09 julio 2013

El antropólogo eventual


La magia de un viaje, a menudo, reside en sensaciones experimentadas en diminutas unidades de tiempo. Recuerdo muchas de esas pequeñas y fugaces unidades como la esencia viva del viaje quizás porque en el fondo, forman parte de un viaje mucho más largo que cualquiera que podamos desarrollar geográficamente y que se va realizando sin pausa durante toda la vida. Un viaje que te transporta hacia el viaje interior, hasta la esencia más pura de uno mismo.

En el viaje que realicé al Yemen en agosto del 2006, realizamos una parada en el camino que partía desde Adén y que se dirigía en dirección a Ta'izz (Taiz); la tercera ciudad más grande del país. Estacionamos los vehículos y el grupo se dispersó bajo la sombra de los árboles, de lo que me parecía formar parte de un campo de cultivo. Allí repusimos fuerzas con un fugaz picnic que ha quedado olvidado en mi memoria.

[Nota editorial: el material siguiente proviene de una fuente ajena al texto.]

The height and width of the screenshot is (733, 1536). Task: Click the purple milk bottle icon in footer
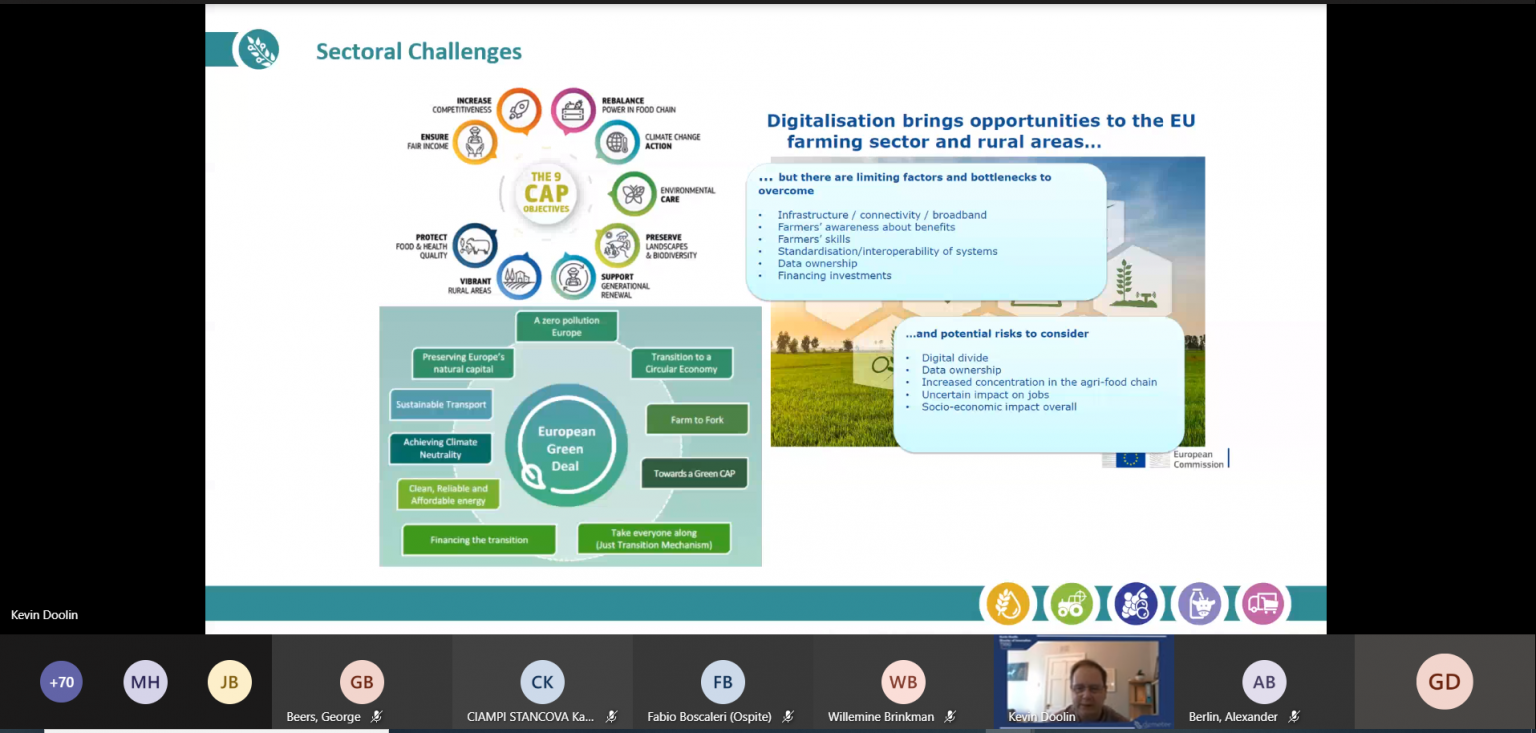point(1199,604)
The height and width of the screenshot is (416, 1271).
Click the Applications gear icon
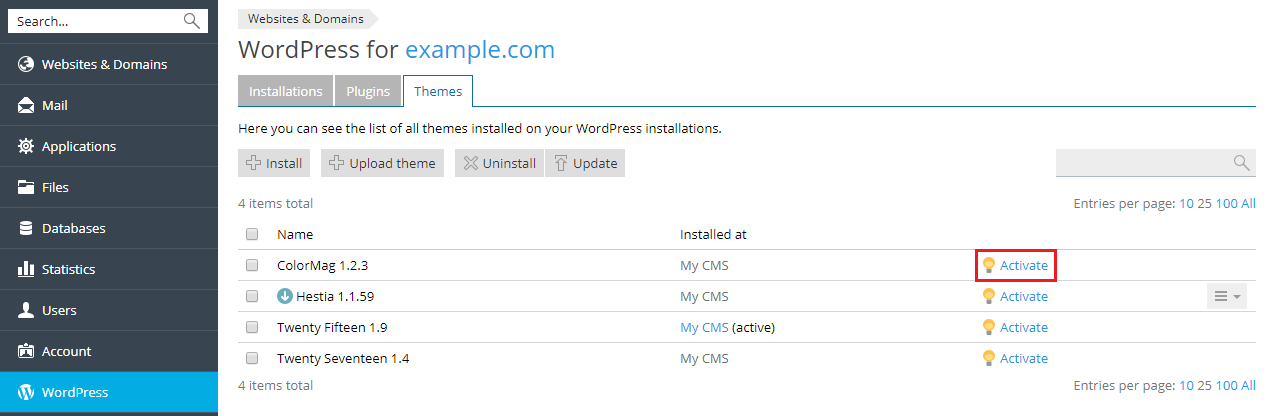click(x=26, y=146)
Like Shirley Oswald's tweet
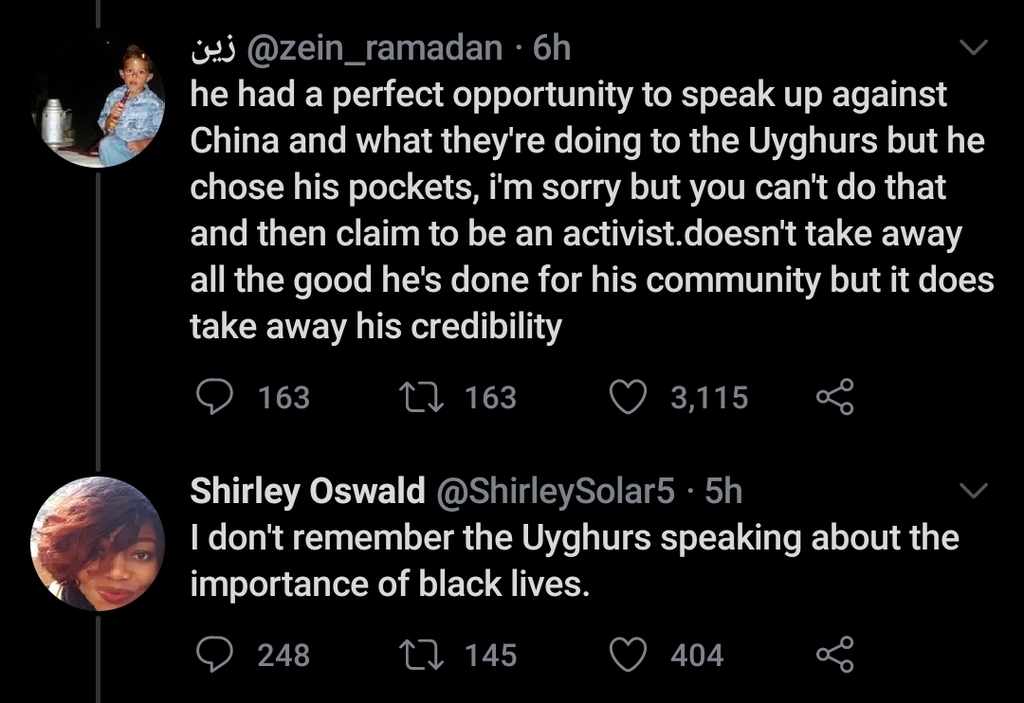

Dos niños que correteaban por la zona, fueron interceptados por nuestros chóferes, quienes les llamaron para realizar una de las tareas más importantes de los hombres yemenitas: la preparación de las hojas para masticar qat (un estimulante vegetal que es mascado hasta formar una bola). El par de criaturas permanecían acuclillados, mientras separaban las hojas más tiernas de las que no servían, y rápidamente el manojo de brotes quedó reducido a un montón de tiernas y “jugosas” hojitas verdes.

Contemplaba la delicada escena tan abstraída que perdí la noción de lo que sucedía a mi alrededor hasta que levanté la vista. Un grupo de una veintena de niños se habían acercado hasta nuestro improvisado campamento y susurraban entre ellos subidos en lo alto de un pequeño montículo. La algarabía de los chiquillos estaba sabiamente atenuada por la educación y el respeto a los mayores. Permanecían expectantes y concentrados mirando a aquellos extranjeros que habían llegado a las inmediaciones de su pueblo. Risas, murmullos y grandes dosis de entusiasmo quedaban reflejados en varias docenas de brillantes ojos que no podían apartar su mirada de nosotros.

Abdo Qailan, nuestro conductor, quedaba situado en un lado de la imagen, vigilante de la escena y sin querer tomar parte de ella. Como si de un buen antropólogo se tratara, intentó que aquel contacto entre dos mundos tan distintos no se contaminaran pero sí pudieran tomar consciencia de la existencia de ambos.